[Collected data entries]
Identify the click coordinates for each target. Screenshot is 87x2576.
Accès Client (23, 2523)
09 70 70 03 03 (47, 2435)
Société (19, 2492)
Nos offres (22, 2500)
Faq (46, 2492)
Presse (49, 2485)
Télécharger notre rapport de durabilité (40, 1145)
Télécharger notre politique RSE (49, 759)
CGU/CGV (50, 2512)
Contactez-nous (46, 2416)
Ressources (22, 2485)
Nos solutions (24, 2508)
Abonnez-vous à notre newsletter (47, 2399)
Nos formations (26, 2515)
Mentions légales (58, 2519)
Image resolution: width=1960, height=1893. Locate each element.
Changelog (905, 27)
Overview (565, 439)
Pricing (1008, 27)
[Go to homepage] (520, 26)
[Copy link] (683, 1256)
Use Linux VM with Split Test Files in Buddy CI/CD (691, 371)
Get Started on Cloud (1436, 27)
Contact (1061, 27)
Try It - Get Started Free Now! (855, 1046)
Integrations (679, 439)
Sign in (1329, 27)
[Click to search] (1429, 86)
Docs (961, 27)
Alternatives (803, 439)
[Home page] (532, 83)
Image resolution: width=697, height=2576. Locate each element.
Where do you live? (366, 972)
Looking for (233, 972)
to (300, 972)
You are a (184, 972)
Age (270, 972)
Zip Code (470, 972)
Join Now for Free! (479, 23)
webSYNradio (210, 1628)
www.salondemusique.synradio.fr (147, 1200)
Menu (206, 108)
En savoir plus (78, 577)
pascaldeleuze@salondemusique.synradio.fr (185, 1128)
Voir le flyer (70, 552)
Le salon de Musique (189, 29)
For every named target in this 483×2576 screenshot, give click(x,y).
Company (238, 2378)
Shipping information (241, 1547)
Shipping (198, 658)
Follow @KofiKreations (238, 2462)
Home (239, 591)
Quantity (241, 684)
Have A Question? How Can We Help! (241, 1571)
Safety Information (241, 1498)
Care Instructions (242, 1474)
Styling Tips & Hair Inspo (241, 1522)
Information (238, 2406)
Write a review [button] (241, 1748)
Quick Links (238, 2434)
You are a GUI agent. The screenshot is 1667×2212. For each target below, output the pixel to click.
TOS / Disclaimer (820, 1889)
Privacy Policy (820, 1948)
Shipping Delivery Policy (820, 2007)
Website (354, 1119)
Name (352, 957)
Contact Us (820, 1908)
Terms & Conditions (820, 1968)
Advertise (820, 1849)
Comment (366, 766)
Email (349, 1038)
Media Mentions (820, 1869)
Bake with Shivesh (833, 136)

**What is needed**
Could you return exactly the lines above from the line with "CGU/CGV (50, 2512)" to the line with "Changelog (905, 27)", both included, and nothing else?

**Result for this exercise**
CGU/CGV (50, 2512)
Contactez-nous (46, 2416)
Ressources (22, 2485)
Nos solutions (24, 2508)
Abonnez-vous à notre newsletter (47, 2399)
Nos formations (26, 2515)
Mentions légales (58, 2519)
Image resolution: width=1960, height=1893. Locate each element.
Changelog (905, 27)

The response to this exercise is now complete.